英語を何年もやっているのに、今一つ上達しない気がする方は、ぜひ、これを読んでうまいと見せかけてみてください。ネイティブに「うまい」なんていわれると、その気になって、またまた頑張ることが出来ますから。

 


日本語の母音(ア、イ、ウ、エ、オ)にはない中間音

1.[ I ] イ と エ の中間音

標準的な辞書には必ず発音記号が記してあると思いますが、この大文字の I を小さめに書いたような発音記号がこの音です。この音を正しく発するには、まず「イ」という音を完全に頭の中から消してください。なぜなら、この音は私達日本人の耳にはどちらかというと「エ」の音に近く聞こえるからです。そして口の形は「エ」です。「イーッ」のように横に開くのではなく、「エーッ」と驚いて(たてに開いて)「イッ」と短く言ってみてください。その音です。イでもエでもない中間の音が出るはずです。

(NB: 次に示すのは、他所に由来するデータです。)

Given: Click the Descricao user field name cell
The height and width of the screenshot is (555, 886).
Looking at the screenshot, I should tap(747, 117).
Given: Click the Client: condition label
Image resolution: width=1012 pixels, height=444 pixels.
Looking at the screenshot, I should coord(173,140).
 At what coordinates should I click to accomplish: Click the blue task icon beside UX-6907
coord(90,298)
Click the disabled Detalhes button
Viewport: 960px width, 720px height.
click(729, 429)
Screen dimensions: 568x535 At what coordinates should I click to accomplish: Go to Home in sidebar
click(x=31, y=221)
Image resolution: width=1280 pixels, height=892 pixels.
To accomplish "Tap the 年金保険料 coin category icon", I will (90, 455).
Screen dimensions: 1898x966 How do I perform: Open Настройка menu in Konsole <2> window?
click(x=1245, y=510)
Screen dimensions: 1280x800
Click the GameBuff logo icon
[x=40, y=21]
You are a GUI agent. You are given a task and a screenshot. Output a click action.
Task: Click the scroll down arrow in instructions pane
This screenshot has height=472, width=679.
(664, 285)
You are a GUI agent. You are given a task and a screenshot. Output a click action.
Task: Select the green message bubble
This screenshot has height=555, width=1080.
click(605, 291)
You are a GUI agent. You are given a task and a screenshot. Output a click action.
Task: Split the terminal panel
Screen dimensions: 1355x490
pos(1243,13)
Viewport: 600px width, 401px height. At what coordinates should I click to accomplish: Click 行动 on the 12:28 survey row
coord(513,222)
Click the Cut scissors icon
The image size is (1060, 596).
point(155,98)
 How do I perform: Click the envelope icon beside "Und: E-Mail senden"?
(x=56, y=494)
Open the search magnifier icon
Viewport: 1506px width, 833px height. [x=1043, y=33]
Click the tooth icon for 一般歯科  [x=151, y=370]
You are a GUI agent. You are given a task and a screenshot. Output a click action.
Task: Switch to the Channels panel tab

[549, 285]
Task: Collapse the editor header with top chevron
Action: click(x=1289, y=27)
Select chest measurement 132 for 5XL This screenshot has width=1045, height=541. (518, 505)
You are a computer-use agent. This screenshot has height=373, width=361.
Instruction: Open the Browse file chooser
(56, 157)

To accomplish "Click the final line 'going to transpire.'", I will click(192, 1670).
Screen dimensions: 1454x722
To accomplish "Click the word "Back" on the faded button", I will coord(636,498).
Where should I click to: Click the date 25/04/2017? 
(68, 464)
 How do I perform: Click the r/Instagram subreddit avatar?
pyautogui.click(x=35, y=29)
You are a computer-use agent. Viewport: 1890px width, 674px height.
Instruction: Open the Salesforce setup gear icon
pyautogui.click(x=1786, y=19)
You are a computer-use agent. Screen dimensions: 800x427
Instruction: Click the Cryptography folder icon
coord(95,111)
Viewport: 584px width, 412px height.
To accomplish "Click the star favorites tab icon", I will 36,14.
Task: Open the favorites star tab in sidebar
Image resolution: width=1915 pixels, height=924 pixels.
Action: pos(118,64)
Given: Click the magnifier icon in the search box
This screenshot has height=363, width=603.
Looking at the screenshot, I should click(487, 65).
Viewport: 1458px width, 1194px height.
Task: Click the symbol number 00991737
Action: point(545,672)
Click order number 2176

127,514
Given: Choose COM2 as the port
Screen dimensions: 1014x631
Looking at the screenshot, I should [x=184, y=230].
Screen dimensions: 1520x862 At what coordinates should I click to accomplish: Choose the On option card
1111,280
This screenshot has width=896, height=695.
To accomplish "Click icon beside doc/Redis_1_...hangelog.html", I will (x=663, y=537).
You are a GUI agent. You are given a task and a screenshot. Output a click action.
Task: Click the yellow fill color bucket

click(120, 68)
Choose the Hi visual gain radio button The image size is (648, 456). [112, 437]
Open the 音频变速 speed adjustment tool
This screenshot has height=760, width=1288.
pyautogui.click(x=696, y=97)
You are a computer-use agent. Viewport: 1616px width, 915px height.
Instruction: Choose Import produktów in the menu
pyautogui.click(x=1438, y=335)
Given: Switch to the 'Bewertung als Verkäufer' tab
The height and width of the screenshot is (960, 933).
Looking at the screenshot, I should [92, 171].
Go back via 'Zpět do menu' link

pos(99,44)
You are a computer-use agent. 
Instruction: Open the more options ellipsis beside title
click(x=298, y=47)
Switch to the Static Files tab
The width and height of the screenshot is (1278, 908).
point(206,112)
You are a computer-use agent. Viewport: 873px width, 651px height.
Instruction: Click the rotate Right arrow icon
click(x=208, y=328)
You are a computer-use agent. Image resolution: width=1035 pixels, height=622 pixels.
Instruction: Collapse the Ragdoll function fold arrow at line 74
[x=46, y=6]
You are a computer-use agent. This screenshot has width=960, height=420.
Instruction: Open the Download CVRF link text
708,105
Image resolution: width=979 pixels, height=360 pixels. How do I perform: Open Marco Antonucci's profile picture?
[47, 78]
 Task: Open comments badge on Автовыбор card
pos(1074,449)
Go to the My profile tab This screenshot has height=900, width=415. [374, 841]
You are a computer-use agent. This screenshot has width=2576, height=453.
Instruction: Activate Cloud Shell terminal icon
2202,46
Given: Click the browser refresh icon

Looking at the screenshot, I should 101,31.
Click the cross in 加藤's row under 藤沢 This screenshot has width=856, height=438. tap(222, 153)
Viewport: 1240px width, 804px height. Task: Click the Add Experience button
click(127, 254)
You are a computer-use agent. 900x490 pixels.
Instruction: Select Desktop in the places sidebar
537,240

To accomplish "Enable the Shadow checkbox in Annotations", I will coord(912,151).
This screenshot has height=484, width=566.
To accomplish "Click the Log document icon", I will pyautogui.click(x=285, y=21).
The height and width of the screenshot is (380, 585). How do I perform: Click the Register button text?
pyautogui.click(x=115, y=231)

it や is そして England などは、「イット」や「イズ」、「イングランド」というよりは、「エット」、「エズ」、「エングランド」というくらいの気持ちで発音すればよいでしょう。(決して「エ」と言ってはいけません。)

少し練習してみましょう。

Bill and Hilary Clinton : ル ゥン ラリー クントゥン
Linda lives in Italy. : ンダ ヴズィン タリー
I promise. : アイ プロ
It's big. : ッツ ーッグ

注: keep や read などの伸ばす音は、はっきり「イーッ」と口を横に開いて言って構いません。よって、

Keep it.(とっときな。)は、「キーペッ(ト)」
Read it.(読みなよ。)は、「リーデッ(ト)」

のように発音します。

2.[ æ ] ア と エ の中間音

これを正しく発音するには、「エ」の口で「ア」と言います。もう少し詳しく言いますと、「アー」と言いつづけながらだんだん口を横に開いていき(この時、あごを上下に閉じすぎてはいけません。口の中の空間を十分に保ったままで。)、開いたところで口の形はそのまま、息を吸ってもう一度「ア」と言いなおしましょう。すると美しいクイーンズイングリッシュの æ の音が出ます。(米語の æ はここでは触れません。)

では練習です。下線部分がこの音です。

Harry Potter did magic. (注: did は前述の [ I ] です。)
I'm going b
ack to Japan in January.

3.[ ∂] あいまい音(発音記号は、本当は e のさかさま記号です。)

テストでよくアクセントがどこにあるかなどという問題が出されますが、そこでは残念ながら、というか、当然ながらどにアクセントがないかということは問われません。しかし、ここではこれが問題なのです。なぜなら、それこそ英語を英語らしく発音するための重要なポイントだからです。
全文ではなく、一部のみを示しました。